Mijn broer die studeert voor vertaler daardoor is hij nu veel socialer als nu iemand spreekt hij die niet onderbreekt dus is hij maar een woordenverhaler
In Leuven daar woont er een Tobback hij rijdt in een gamel autowrak en reed hij eens plat werd 't betaald door de stad en dat geld dat stak in zijn binnenzak.
Morgenvroeg krijg jij ontbijt op 't bed. we houden het allemaal heel net op 't blad ligt er kant niets zal ons storen want op de deur hangt een kaartje met belet.
Ik kreeg met Valentijn drie brieven doordrenkt met de geur van madelieven gericht naar mijn hart daardoor wel verward maar bewaar ze toch in mijn archieven.
Een vier zes vijf drie acht negen tien die volgen niet hetzelfde stramien wat gebeurt er hier dat is geen klein bier zo een wanorde heb ‘k nog niet gezien.

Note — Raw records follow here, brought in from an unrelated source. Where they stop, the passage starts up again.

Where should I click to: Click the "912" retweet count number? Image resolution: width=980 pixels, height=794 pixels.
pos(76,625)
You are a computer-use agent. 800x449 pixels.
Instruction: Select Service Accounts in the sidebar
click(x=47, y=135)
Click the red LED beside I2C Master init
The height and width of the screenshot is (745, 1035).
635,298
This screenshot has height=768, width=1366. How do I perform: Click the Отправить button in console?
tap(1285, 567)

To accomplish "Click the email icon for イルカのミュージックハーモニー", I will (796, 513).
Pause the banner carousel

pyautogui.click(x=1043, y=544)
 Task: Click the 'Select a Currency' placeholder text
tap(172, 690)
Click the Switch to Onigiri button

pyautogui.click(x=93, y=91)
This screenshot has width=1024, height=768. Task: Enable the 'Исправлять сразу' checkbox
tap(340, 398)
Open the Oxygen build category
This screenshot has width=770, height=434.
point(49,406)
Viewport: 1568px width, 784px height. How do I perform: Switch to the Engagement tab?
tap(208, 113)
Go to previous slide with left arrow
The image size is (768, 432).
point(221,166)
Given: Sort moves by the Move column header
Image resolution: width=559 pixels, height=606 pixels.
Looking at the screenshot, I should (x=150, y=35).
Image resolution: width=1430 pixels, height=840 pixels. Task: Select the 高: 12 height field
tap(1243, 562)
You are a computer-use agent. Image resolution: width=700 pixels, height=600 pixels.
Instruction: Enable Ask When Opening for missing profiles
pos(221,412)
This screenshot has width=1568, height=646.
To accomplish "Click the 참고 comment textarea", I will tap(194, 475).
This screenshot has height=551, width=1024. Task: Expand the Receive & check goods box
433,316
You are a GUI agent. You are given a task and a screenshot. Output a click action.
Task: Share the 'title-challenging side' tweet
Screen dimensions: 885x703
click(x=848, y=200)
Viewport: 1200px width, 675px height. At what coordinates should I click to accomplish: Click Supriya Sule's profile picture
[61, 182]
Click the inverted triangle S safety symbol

Wie moet er de tafel afruimen na 't eten van fruit vooral pruimen vlug op naar 't toilet misschien nog niet bezet en daarvoor kan ik alleen maar duimen.
Een, twee, drie, vier, vijf, zes, acht, negen de zeven die ben ik vergeten waar is ze nu heen wel dat is geen probleem want die zeven kom 'k straks nog wel tegen.
Laat ons nu ongestoord gaan slapen die slaap mag je zeker niet kapen want als je dat doet gaat het slapen niet goed en dan tel je maar verder je schapen.
En wie zal er dat gaan betalen die schade gemaakt door vandalen hoe groot die ook was 't was iets meer dan een kras en juist dat moest de rechtbank bepalen.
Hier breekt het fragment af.